*** Opening of DATASET ENTRIES ***

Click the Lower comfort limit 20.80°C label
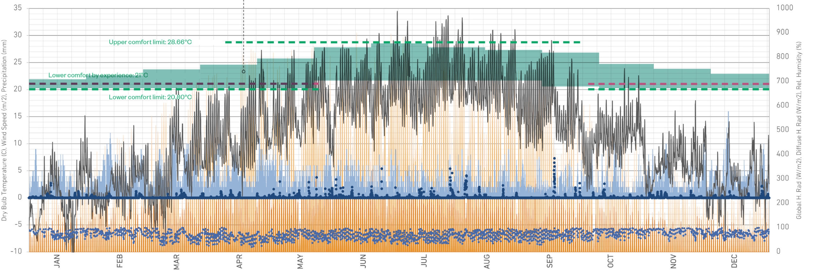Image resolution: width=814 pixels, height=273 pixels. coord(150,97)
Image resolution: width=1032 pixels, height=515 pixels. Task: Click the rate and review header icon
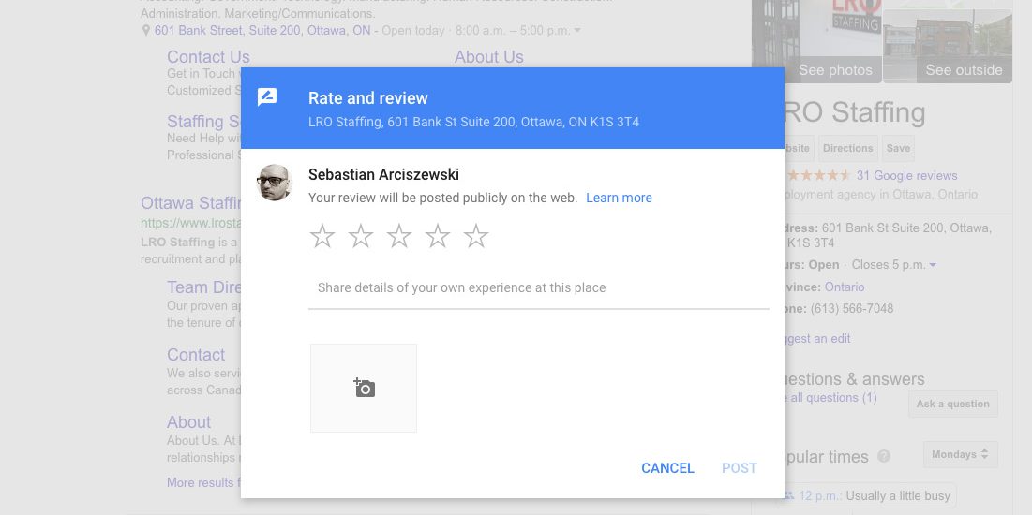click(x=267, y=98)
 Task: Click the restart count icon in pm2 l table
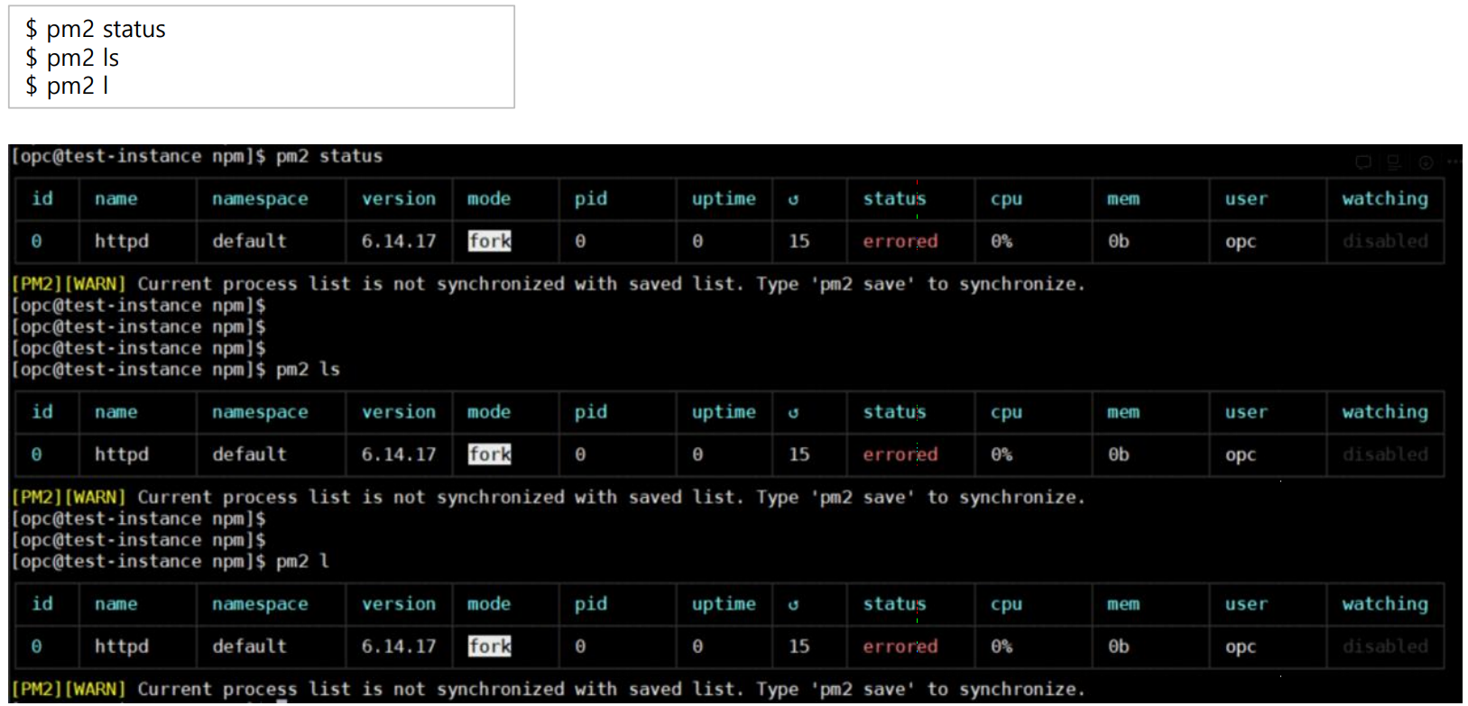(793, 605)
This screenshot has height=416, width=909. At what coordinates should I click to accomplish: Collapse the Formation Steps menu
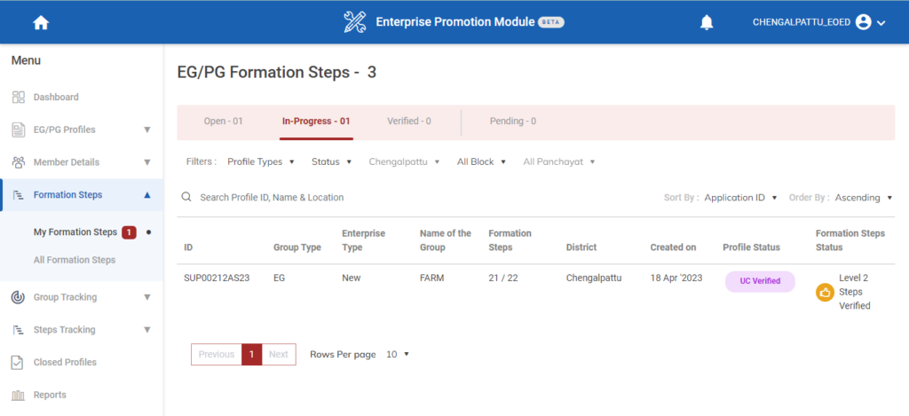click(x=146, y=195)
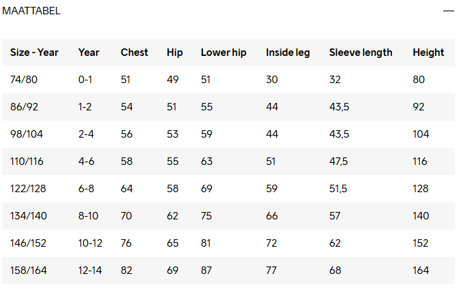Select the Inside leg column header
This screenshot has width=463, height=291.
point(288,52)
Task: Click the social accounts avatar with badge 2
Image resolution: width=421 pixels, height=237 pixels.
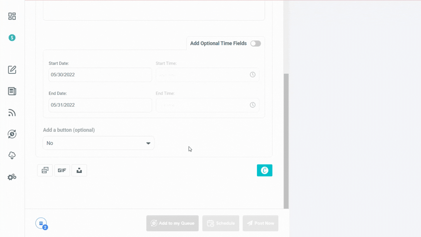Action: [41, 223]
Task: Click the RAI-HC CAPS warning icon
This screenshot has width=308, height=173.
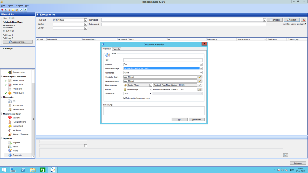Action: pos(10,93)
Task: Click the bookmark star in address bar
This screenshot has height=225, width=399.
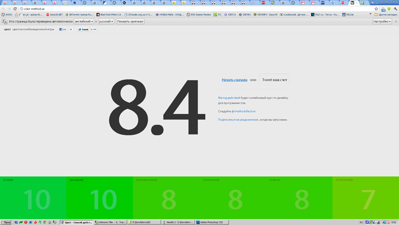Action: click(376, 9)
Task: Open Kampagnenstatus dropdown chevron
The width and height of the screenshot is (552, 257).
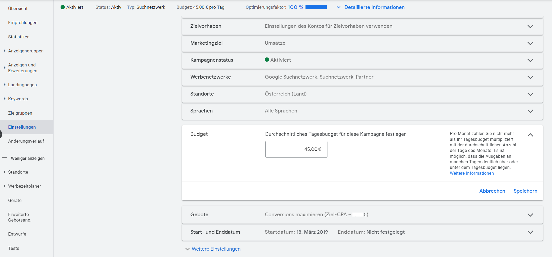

*** Close of DATASET ENTRIES ***

## DESCRIPTION OF THE TASK
Transcribe exactly, and only, the lines from the one containing "Task: Click the bookmark star in address bar" through the last line of the records above, both included; leave out the pictures.

## RESPONSE TO THIS TASK
Task: Click the bookmark star in address bar
This screenshot has height=225, width=399.
Action: click(376, 9)
Task: Open Kampagnenstatus dropdown chevron
The width and height of the screenshot is (552, 257).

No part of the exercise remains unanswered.